We have had a glorious summer.

Going back through the photos on my phone, picture after picture shows a dazzled world: clear blue skies; smiling, tanned friends; sunlight lancing through rich green foliage or glinting, blindingly off sea or lake.

Tia, the golden dog, features in many of them, and she, as much as any other element in my life, has helped to make this a summer whose memory I will treasure.

How memories last is one of the mysterious revelations of middle age: the extent to which what we have experienced descends into a soup of glimpses and sense impressions that lose their sharp edges and become blurred. I suppose that is why I blog, or a large reason for it at any rate. Already, I cannot quite remember what I was doing when I took the photo above, of Tia asleep in our back garden. I suspect it was during one of the long afternoons when I was sitting outside, drinking tea and reading crap science fiction, enjoying the sun with Charles Mingus on my headphones. That has been a key part of this summer for me. I must post about the books I’ve read; the music that has shifted from new excitement to established favourite over this wonderful, sun-drenched year.

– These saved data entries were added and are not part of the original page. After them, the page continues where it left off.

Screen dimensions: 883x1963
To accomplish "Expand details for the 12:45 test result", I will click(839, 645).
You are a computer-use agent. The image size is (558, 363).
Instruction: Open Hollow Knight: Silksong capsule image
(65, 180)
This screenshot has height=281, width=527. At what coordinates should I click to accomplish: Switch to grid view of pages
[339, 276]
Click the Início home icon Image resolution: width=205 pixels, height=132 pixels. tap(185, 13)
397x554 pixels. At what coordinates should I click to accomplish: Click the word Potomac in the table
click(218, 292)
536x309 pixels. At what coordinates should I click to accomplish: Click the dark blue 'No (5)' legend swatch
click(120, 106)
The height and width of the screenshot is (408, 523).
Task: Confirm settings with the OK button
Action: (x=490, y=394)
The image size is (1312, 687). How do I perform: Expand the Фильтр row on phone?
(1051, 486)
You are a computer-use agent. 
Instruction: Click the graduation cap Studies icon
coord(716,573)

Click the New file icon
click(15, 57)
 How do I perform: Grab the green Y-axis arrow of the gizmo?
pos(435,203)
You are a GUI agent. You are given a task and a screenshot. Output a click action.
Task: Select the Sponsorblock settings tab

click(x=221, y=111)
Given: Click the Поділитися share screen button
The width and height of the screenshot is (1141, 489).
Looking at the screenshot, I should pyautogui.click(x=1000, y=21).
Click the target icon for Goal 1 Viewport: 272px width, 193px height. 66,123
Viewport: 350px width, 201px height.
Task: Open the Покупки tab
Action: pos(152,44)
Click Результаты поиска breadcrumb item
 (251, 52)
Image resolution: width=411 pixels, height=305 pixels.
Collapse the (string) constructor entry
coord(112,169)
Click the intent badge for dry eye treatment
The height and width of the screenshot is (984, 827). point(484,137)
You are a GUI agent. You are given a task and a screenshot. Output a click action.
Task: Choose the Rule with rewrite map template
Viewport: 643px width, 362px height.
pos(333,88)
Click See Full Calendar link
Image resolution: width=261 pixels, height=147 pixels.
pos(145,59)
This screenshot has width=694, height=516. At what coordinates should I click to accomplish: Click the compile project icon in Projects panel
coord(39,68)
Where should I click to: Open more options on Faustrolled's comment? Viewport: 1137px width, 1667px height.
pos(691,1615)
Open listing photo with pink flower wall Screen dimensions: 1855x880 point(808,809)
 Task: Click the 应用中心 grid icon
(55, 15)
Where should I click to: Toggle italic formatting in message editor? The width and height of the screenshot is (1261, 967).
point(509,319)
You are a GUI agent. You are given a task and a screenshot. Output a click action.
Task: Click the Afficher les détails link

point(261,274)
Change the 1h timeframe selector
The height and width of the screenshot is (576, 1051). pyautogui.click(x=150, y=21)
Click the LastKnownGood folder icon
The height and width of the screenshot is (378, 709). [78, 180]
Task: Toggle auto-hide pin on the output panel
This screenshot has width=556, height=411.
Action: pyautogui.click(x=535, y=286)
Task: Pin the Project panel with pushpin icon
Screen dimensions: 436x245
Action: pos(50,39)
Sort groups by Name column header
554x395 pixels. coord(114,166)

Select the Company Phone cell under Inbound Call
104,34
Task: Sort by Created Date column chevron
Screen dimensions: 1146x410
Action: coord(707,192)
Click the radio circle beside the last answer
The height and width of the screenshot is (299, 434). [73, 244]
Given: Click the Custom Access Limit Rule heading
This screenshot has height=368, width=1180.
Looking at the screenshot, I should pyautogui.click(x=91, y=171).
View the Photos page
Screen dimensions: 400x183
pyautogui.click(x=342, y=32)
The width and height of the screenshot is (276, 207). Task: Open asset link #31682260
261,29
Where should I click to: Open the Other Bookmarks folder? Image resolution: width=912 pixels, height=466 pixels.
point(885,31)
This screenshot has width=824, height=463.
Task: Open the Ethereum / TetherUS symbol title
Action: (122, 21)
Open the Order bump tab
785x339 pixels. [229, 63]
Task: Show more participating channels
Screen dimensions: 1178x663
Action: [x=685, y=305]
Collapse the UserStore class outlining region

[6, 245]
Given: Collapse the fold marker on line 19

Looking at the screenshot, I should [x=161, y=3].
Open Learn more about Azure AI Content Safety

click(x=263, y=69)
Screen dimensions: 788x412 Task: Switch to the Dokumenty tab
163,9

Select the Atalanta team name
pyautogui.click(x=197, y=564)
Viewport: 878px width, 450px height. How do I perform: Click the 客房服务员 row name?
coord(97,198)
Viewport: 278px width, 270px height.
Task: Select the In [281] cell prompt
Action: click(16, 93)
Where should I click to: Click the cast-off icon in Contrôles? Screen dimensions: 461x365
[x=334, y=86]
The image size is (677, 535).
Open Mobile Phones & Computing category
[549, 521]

I should also, I suppose, record my achievements over this summer. I have completed a university access course, in science, technology and maths: a major milestone for me. I have, with Amanda, enjoyed the maturing of our relationships with our Labour Party comrades on the Island: in June, I went up to London for the SaveOurNHS march, and, with my sister, we attended the Burston School Strike Rally at the beginning of September. At work, the last academic year was my most successful so far, both in terms of results and the sense that I had helped several of my learners to move on with their lives, opening up new opportunities for them.

It has also been a summer of uncertainty. My father’s lymphoma has reasserted itself, and his treatment has shifted from fighting the illness to a more palliative-focused care. We have been up and down to Suffolk, and he has been, on some visits, frighteningly unwell, and on others, his old self, if diminished, physically. One afternoon, I sat in my parents’ garden with him, reading and chatting, warmed by bright sun, and I feel now a desperate need to grab at this memory; to preserve the comfort of being with my father, to record his anecdotes and loving enthusiasm.

I am beginning to feel old, but, at the same time, I’m swamped by feelings of never having grown up at all.


When Amanda opened the blinds this morning, the world outside was blanketed by fog: our first Autumn mist of the year.

From the river, half a kilometre away, the ferry’s foghorn lowed.

Signs of autumn have been settling throughout September, of course. We have had the heating on a few nights over the last week and I have been wearing long-sleeved tops, instead of tee-shirts, when I cycle or walk. Thanks to Tia, I have watched the passing of summer in Firestone Copse, as the blackberries fruited, ripened and, now, are beginning to wither on the brambles. A fortnight ago, there were still mushrooms all round the woods, layered on tree stumps and poking through the undergrowth, but they are, for the most part, past now; either gone completely or looking wrinkled, slimy, deathlike.

Yesterday evening, in wonderful autumn sunset weather, I saw the first major turn of leaf colour, and was walking over fallen leaves for the first time his year. I took Tia off the main path, across a hidden bridge on the path that, after the winter rain sets in, will be inaccessible, as it was all last winter, When I reached the top of the last descent to the creek, the sunlight off the water screamed up at me through the woods, white and fresh, rather than yellow and warm, as it has been through the summer.

A man was at the creek edge, by the bench, throwing stones into the water for his dog to chase. Tia, who doesn’t like swimming, waded along the shallows, barking at the other dog to come and play, but not quite able to summon up the courage to throw herself in and join in the fun.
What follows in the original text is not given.